▶ WHAT YOU NEED TO DO
For the entries below, report every line that includes the word "computer".

[Data entries]
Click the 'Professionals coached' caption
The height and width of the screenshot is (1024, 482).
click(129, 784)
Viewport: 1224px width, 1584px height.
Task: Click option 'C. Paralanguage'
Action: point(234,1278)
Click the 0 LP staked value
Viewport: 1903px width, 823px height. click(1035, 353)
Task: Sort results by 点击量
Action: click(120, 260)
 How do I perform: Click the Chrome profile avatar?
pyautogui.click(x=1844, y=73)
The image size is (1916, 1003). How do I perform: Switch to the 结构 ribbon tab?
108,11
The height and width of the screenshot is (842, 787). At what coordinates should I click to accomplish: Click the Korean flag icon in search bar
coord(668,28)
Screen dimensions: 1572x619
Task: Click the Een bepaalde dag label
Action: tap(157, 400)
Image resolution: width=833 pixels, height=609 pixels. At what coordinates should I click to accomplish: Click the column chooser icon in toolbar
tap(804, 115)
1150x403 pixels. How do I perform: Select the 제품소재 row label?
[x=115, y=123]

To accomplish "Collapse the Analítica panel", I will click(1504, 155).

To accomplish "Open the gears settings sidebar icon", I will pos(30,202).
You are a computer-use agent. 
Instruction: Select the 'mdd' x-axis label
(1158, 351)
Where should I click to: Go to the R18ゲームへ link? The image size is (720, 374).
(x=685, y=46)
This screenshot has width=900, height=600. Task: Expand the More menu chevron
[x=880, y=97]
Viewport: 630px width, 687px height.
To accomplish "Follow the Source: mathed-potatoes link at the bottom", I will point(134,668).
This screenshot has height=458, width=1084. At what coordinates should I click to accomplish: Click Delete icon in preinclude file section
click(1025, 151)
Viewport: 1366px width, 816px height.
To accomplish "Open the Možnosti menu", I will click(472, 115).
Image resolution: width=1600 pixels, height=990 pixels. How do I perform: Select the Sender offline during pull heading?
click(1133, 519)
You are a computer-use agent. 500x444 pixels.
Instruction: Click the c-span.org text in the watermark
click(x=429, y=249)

▶ SOLUTION TO THE PROBLEM
You are a computer-use agent. 
You are a computer-use agent. 500x444 pixels.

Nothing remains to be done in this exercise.